Further, in step S104, it is assumed that the probe packet passes through a path from the sender host i to the receiver host j
Figure BDA0003863638160000041
Has a bandwidth of->
Figure BDA0003863638160000042
A total delay from the sender to the receiver of &>
Figure BDA0003863638160000043
Then the bandwidth-delay product is calculated by the following formula:
Figure BDA0003863638160000044
further, step S2 includes:
s201, obtaining a predicted load based on EWMA;
s202, adjusting the EWMA parameters according to the load feedback.
Further, in step S201, the EWMA formula is:
Figure BDA0003863638160000051
wherein
Figure BDA0003863638160000052
Is at decision time t, path->
Figure BDA0003863638160000053
The estimated load of (2); and delta t is the interval between the load data updating time of the latest received detection packet and the decision-making time.
Further, in step S202, each time the probe packet brings back the network load, according to the actual data of the probe packet, the parameters of the EWMA are adjusted based on the following formula:
Figure BDA0003863638160000054
where Δ t' is the time interval between the current and the last received probe packet.
Further, step S3 includes:
s301, path arrangement: the method comprises the steps of sequentially setting a number for each path, wherein the paths adjacent to the number are neighbor paths, the paths with the numbers smaller than the current path are left neighbors, and the paths with the numbers larger than the current path are right neighbors;
s302, traffic scheduling: assuming that m paths leading to the receiving end host j and a series of flow demands F waiting to be sent to the receiving end host j are arranged on the current sending end host i, a jump flow algorithm is adopted,
further, the skip flow algorithm of step S3 includes:
s3021, obtaining a predicted value copy of the path load at the current moment, storing the predicted value copy in the current process in a path-load mapping mode, and distributing the traffic to be scheduled to the paths of the copy one by one;
s3022, randomly selecting a path k, comparing the path k with the paths adjacent to the left and right sides of the path k, obtaining the path with the lowest load on the left and right sides within the range of the path k after recursive comparison, distributing a part of the traffic demand waiting for transmission to the path with the lowest load, and enabling the load on the path to be close to or slightly higher than the adjacent path;
s3023, if the flow demand is not distributed, returning to the step S3022 to randomly select a path again; otherwise, the flow demand is scheduled;
s3024, corresponding to each flow demand, modifying the quintuple according to the mapping relation of the quintuple → the path, and enabling the flow to be transmitted through the pre-scheduled path inevitably on the basis of an ECMP mechanism;
s3025, establishing connection between the sending end host i and the receiving end host j, and carrying out flow transmission;
and S3026, corresponding to the flow demand of each host, performing flow transmission by adopting the steps S3021 to S3025.

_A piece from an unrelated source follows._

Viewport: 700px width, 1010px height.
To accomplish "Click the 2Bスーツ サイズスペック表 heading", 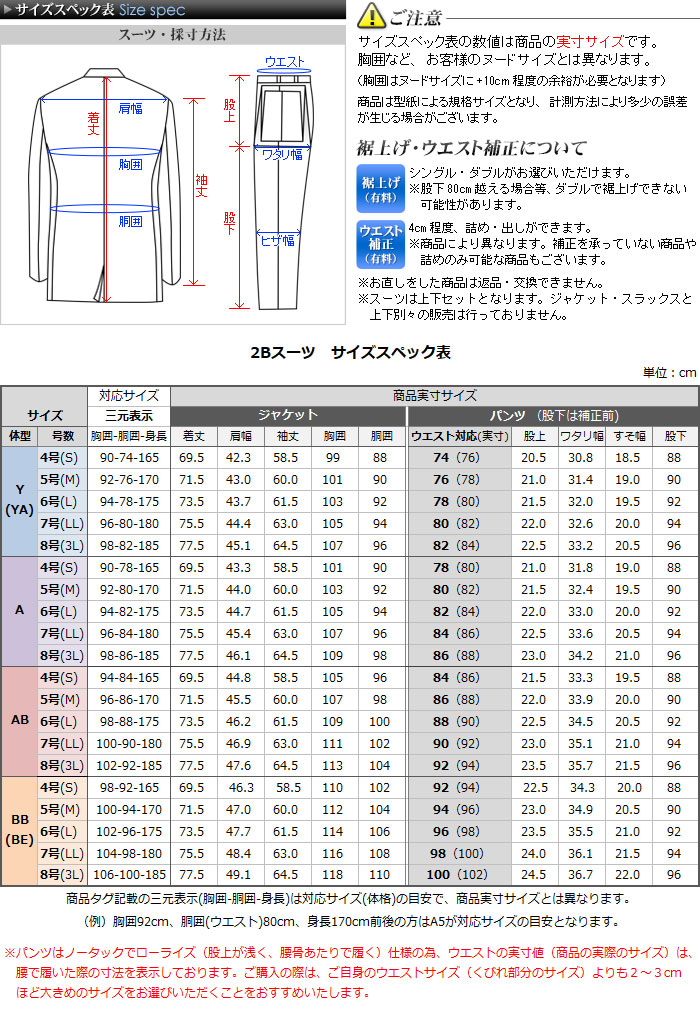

On the other hand, the invention also provides the device for load balancing and scheduling of the network traffic of the multi-node high-performance computing cluster, which comprises the following modules to realize the method: .
The load detection module is used for sending detection data packets with different quintuple groups among the hosts, obtaining the mapping relation among the paths of other hosts and the quintuple groups and the load of the paths on each host, and forming a network load table;
the load estimation module is used for estimating the current path load of the network according to the historical load data;
and the balance decision module is used for distributing the flow to each path by the host and finishing the flow scheduling of load balance by adopting the jump flow algorithm module.
Further, the skip flow algorithm module comprises:
s3021, obtaining a predicted value copy of the path load at the current moment, storing the predicted value copy in the current process in a path-load mapping mode, and distributing the traffic to be scheduled to the paths of the copy one by one;
s3022, randomly selecting a path k, comparing the path k with the paths adjacent to the left and right sides of the path k, obtaining the path with the lowest load on the left and right sides within the range of the path k after recursive comparison, and distributing a part of the traffic demand waiting for transmission to the path with the lowest load to ensure that the load on the path is close to or slightly higher than the adjacent path;
s3023, if the flow demand is not distributed, returning to the step S3022 to randomly select a path again; otherwise, the flow requirement is scheduled;
s3024, corresponding to each flow demand, modifying the quintuple according to the mapping relation of the quintuple → the path, and enabling the flow to be transmitted through the pre-scheduled path inevitably on the basis of an ECMP mechanism;
s3025, establishing connection between the sending end host i and the receiving end host j, and carrying out flow transmission;
and S3026, corresponding to the flow demand of each host, performing flow transmission by adopting the steps S3021 to S3025.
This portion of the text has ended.